Pedido de prorrogação
Com apenas dez policiais dedicados ao caso – número quatro vezes menor que o considerado ideal pela própria corporação –, a PF solicitou em junho a prorrogação do inquérito por mais 60 dias. Metade do material apreendido desde a primeira fase da operação, deflagrada em abril de 2025, ainda aguarda análise. No ritmo atual, os investigadores calculam que seriam necessários pelo menos seis meses para finalizar o trabalho.
Diligências em andamento
Entre as medidas autorizadas pelo STF estão quebras de sigilo bancário, fiscal e telemático de diversos investigados, inclusive de Lulinha. Os investigadores querem esclarecer a eventual proximidade entre ele e Antunes, apontado como peça central nas fraudes contra aposentados e pensionistas.
Mudanças na equipe
Em abril, a PF trocou a coordenação interna do inquérito, removendo o delegado que havia requerido ao STF o acesso a dados bancários de pessoas ligadas ao caso, entre elas Lulinha. A coincidência entre o pedido de quebra de sigilo e a substituição do delegado gerou questionamentos dentro da corporação e no Judiciário sobre possível impacto na celeridade do processo.
Defesa de Lulinha
Os advogados de Fábio Luís Lula da Silva negam qualquer relação comercial com o “Careca do INSS” e afirmam que, quando houve contato entre eles, não havia conhecimento de fraudes no instituto de previdência.
Contexto político
A Operação Sem Desconto não é o único procedimento sensível sob relatoria de André Mendonça. A Operação Compliance Zero, que investiga fraudes bilionárias ligadas ao Banco Master e ao ex-banqueiro Daniel Vorcaro, também tramita no gabinete do ministro e já alcançou o então líder do governo no Senado, Jaques Wagner (PT-BA), na nona fase, em junho.

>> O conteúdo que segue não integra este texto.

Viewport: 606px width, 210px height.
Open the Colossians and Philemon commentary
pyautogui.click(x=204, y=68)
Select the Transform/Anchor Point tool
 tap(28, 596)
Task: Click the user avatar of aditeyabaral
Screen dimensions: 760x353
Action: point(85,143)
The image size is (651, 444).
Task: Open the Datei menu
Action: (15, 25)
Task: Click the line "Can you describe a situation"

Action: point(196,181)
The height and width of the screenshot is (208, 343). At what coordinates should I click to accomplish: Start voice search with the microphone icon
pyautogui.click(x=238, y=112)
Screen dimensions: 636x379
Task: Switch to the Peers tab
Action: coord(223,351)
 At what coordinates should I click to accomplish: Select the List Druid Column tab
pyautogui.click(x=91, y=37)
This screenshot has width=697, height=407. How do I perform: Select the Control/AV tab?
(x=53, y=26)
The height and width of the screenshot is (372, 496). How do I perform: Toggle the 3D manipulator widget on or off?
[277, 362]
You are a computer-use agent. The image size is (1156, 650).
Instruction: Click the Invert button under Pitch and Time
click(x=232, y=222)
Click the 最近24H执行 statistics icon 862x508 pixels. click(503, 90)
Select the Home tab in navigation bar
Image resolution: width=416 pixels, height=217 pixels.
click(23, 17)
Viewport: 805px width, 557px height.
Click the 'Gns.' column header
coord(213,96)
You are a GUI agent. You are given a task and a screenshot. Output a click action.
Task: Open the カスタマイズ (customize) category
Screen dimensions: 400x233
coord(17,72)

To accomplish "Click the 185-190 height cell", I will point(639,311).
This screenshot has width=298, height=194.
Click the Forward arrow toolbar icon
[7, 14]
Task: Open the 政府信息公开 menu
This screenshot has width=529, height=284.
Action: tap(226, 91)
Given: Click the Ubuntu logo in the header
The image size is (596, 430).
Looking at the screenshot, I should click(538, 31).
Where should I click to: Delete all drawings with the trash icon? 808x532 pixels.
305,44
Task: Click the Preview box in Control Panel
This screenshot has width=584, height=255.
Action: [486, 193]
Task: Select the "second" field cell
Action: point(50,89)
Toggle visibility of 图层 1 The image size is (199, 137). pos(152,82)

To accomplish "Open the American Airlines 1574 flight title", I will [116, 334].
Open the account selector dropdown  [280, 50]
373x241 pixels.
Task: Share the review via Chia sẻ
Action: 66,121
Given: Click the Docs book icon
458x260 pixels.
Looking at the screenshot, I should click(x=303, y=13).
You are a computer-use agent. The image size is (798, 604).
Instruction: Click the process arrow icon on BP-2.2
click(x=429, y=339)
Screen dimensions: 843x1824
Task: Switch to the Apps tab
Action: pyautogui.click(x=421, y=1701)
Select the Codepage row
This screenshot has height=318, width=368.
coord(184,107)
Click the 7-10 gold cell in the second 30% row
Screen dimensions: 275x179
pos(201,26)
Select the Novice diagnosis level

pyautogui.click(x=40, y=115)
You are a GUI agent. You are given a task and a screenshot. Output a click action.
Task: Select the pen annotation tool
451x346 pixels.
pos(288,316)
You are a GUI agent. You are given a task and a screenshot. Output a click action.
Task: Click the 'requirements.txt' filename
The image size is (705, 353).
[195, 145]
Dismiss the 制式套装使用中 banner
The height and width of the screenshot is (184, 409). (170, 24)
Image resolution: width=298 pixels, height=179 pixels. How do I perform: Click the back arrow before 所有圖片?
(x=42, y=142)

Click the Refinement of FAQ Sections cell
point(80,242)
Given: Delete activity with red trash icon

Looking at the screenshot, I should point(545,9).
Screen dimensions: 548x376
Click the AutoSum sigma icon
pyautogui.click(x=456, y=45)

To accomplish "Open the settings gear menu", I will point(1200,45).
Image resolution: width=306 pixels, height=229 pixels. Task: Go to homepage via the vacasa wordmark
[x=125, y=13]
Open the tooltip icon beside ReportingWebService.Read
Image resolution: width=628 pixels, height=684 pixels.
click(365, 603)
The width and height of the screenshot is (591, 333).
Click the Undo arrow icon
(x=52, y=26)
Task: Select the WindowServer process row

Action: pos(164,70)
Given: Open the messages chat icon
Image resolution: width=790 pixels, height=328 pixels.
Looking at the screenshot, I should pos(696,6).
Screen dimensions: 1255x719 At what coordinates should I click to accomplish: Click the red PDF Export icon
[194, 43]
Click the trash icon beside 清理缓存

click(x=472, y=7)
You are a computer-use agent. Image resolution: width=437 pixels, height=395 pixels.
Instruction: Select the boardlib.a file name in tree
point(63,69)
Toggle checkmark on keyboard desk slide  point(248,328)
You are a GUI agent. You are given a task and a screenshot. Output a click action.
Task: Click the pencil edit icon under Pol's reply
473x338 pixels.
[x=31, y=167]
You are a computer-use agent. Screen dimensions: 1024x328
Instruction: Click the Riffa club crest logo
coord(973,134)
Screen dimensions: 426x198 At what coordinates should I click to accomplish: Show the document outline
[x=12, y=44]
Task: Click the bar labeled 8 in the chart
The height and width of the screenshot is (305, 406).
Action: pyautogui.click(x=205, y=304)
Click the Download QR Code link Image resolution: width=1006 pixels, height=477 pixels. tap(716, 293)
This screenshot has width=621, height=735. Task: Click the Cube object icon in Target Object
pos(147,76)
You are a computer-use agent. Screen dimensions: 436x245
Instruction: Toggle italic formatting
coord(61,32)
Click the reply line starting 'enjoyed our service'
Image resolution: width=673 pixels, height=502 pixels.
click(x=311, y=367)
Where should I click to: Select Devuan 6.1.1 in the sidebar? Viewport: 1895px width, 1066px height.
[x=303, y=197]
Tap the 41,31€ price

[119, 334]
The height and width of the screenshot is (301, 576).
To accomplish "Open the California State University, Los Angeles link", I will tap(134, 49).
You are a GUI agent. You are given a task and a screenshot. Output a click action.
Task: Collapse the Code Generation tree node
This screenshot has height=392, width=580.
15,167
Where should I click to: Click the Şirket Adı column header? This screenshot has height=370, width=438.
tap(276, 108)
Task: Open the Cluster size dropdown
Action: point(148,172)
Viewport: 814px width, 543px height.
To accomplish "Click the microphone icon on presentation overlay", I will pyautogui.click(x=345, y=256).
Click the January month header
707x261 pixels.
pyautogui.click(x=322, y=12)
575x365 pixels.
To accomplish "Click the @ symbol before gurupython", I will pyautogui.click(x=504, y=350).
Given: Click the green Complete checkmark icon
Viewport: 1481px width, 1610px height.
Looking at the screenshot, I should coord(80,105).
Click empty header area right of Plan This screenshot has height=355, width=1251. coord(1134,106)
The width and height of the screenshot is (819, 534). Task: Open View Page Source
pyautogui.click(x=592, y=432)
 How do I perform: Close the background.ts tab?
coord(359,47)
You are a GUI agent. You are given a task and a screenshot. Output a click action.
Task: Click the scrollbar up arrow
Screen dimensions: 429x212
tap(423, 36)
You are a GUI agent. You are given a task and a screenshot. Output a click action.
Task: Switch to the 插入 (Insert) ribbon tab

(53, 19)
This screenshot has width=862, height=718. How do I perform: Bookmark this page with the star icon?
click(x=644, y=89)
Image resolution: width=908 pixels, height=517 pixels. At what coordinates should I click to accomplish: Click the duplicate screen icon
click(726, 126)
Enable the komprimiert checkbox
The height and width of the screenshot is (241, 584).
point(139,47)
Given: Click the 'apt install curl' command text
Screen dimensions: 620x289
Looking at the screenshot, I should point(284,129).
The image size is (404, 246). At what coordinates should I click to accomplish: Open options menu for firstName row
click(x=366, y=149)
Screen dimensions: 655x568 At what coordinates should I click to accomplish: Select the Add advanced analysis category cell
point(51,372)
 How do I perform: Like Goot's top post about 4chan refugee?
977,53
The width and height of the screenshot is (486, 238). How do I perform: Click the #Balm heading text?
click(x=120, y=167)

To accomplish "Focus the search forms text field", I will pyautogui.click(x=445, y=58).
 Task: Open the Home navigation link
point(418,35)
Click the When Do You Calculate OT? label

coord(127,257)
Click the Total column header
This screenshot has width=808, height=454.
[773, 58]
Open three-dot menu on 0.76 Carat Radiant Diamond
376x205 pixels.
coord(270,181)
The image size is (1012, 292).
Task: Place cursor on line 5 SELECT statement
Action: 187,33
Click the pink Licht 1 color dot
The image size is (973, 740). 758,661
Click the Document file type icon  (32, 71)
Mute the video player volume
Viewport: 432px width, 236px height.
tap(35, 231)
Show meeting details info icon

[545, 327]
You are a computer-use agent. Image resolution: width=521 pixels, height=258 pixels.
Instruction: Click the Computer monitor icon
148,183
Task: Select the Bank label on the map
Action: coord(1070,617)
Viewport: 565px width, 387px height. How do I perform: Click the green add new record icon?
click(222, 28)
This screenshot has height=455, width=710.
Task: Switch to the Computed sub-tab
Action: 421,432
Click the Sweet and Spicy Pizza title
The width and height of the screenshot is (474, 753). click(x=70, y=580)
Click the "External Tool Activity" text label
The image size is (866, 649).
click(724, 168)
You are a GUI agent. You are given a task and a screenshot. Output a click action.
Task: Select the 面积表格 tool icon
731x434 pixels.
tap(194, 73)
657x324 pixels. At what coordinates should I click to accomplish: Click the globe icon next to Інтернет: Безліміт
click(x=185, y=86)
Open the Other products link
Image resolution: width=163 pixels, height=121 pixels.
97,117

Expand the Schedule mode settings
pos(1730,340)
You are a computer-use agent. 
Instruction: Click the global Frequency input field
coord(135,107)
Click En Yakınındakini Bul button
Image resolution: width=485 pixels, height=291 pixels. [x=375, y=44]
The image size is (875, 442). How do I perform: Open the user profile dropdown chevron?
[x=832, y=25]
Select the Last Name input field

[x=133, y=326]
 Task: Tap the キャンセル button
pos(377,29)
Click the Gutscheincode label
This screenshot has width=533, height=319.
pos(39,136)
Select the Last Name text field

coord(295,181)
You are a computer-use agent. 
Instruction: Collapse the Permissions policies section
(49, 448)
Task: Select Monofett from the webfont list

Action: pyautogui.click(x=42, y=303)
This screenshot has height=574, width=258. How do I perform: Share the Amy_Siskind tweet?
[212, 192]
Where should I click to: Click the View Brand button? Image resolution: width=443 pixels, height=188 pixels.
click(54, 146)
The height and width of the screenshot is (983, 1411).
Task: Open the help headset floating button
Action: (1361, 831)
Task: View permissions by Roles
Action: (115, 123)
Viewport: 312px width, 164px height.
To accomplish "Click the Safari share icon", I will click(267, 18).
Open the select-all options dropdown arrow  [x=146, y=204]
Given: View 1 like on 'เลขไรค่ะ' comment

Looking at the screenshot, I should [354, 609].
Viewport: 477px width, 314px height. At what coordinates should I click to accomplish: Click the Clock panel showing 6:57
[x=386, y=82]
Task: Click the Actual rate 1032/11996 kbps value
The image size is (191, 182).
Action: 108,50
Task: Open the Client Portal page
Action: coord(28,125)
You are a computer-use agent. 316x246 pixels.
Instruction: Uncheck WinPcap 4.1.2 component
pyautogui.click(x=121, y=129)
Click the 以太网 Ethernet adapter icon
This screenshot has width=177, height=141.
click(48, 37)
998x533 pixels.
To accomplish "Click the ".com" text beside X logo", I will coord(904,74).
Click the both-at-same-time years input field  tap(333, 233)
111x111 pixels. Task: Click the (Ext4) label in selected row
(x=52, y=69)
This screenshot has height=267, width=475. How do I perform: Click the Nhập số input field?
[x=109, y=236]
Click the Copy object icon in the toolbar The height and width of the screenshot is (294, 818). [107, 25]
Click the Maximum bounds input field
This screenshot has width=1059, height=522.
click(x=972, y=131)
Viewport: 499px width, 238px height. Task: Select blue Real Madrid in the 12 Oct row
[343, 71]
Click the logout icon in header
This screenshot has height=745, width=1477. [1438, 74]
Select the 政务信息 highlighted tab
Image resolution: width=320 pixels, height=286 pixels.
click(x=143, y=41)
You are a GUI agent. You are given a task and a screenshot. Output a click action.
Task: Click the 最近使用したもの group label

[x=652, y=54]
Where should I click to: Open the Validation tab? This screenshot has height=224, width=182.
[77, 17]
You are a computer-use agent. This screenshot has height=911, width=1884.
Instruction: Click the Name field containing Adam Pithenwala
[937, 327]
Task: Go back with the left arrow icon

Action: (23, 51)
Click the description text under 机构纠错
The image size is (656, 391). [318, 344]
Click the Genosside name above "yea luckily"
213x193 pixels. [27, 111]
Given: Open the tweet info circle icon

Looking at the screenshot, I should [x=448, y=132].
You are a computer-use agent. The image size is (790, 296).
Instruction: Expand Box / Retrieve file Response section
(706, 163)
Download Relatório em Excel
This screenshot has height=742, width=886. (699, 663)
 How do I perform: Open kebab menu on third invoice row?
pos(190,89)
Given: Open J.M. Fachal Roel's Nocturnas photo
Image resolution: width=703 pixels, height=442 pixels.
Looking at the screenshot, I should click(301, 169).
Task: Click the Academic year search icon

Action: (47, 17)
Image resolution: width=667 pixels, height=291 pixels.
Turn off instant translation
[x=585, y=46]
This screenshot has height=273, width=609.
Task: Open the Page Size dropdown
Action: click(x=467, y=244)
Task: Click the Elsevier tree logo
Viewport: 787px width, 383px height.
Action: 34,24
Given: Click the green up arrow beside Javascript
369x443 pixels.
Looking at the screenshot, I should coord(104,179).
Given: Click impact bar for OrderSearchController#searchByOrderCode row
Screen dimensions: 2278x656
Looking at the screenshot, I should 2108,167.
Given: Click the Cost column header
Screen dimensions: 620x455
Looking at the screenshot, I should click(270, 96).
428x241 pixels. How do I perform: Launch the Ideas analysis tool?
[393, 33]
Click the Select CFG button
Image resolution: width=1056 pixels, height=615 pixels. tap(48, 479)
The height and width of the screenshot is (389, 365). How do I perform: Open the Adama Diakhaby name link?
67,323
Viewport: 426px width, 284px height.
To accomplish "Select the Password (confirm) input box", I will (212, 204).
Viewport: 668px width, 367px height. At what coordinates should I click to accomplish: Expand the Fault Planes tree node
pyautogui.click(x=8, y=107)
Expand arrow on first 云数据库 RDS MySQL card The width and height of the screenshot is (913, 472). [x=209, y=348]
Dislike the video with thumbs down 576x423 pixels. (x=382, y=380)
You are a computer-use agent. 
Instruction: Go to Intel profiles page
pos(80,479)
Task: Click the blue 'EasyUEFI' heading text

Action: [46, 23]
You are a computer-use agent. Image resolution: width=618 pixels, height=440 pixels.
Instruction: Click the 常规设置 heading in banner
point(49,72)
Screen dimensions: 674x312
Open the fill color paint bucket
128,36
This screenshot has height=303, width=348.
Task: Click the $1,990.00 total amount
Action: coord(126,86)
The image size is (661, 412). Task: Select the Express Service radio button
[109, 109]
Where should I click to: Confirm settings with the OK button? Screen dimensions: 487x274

Remanejamento de policiais
Paralelamente, o governo federal determinou o retorno de mais de cem servidores das forças de segurança que estavam cedidos a outros órgãos, medida anunciada como reforço ao combate ao crime organizado. Tribunais e autarquias foram afetados, mas gabinetes de ministros do STF, inclusive o de Mendonça, ficaram fora da convocação. Investigadores temem que o remanejamento reduza o apoio técnico às apurações em curso, enquanto o inquérito do INSS segue com efetivo reduzido.
Posicionamento oficial
O Ministério da Justiça e a direção da Polícia Federal negam motivação política nas mudanças e sustentam que as decisões têm caráter exclusivamente administrativo. Até o fechamento desta reportagem, os órgãos não responderam aos pedidos de esclarecimento sobre os critérios adotados na convocação de servidores.
Especialistas em direito constitucional e segurança pública avaliam que as coincidências de cronograma não configuram, por si só, interferência direta, mas defendem monitoramento contínuo para garantir a independência das investigações.